# First Special Service Force , A biography the first CO, Robert T. Frederick



## Rifleman62 (12 Feb 2009)

Military.com Book Review: *The Last Fighting General*

Michael F. Dilley - Special Warfare Military.com 

The Last Fighting General: The Biography of Robert Tryon Frederick 
By Anne Hicks Atglen, 
Schiffer Military History, 
ISBN: 0-7643-2430-6. 270 pages. $35 US

A biography of Robert T. Frederick is long overdue. Frederick organized and commanded the First Special Service Force in World War II, among other accomplishments. Frederick, a lard-driving, inspirational leader, commanded from the front. His life should be celebrated in U.S. Army leadership courses, but it isn’t. This is due, in part, to a general unfamiliarity with Frederick, his accomplishments and his leadership philosophy. 

Frederick was born in San Francisco in 1907. When he was 14 years old, he lied about his age to join a cavalry unit in the California National Guard. He graduated from the U.S. Military Academy in 1928 and was commissioned in the Coast Artillery Branch. 

Between the world wars, most Americans questioned the need for a standing Army. Those years were grim ones for professional Soldiers, including Frederick. In those years, he served in several Coast Artillery units and was even assigned to the Civilian Conservation Corps in the West Coast area. 

In the spring of 1942, Frederick evaluated a British proposal, known as Project Plough, which advocated training troops to be sent to Norway who would use specialized equipment, including a motorized snow sled. Frederick recommended against U.S. involvement in the project. When the U.S. and England agreed to go forward with the project, Frederick was selected, in typical Army logic, to raise, train and command the unit. This was the birth of the *First Special Service Force, a joint U.S.-Canadian unit* composed of three battalions, which was based at Fort William Henry Harrison, in Helena, Mont. Training for the force included techniques of parachute operations, snow and mountain operations (with emphasis on nighttime execution) and a new method of land-to-hand fighting known as the O1NeUl System. Eventually, the plan to use the snow sled in combat was dropped; however, the force continued to train for combat. 

The force's first combat action was in August 1943 during the invasion of Kiska, Alaska. The plan was for one battalion of the force to drop by parachute, while the other two were to land by amphibious assault. The operational command level cancelled the parachute drop when it learned that the Japanese had left Kiska prior to the planned assault. The force gained its first victory under fire in Italy when it took Monte Ia Difensa. The men of the force climbed this almost sheer obstacle in one night in a cold rainstorm and then assaulted the German forces on top at dawn, sweeping them from the area. La Difensa had been an obstacle in the Fifth Army's march to Rome. Frederick continued to command the force through the amphibious assault at Anzio and led his unit (and Fifth Army) into Rome June 4, 1944.

*INSTRUCTION A*
Convert the six lines of the records below into a JSON list of strings, one string per line, leaving out any blank lines.

*RECORDS PROVIDED*

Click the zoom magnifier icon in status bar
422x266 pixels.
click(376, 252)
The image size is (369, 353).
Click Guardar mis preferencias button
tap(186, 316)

*INSTRUCTION B*
Which years are mentioned in the review of the Frederick biography? List each one.

*WORKED ANSWER A*
[
  "Click the zoom magnifier icon in status bar",
  "422x266 pixels.",
  "click(376, 252)",
  "The image size is (369, 353).",
  "Click Guardar mis preferencias button",
  "tap(186, 316)"
]

*WORKED ANSWER B*
1907, 1928, 1942, 1943, 1944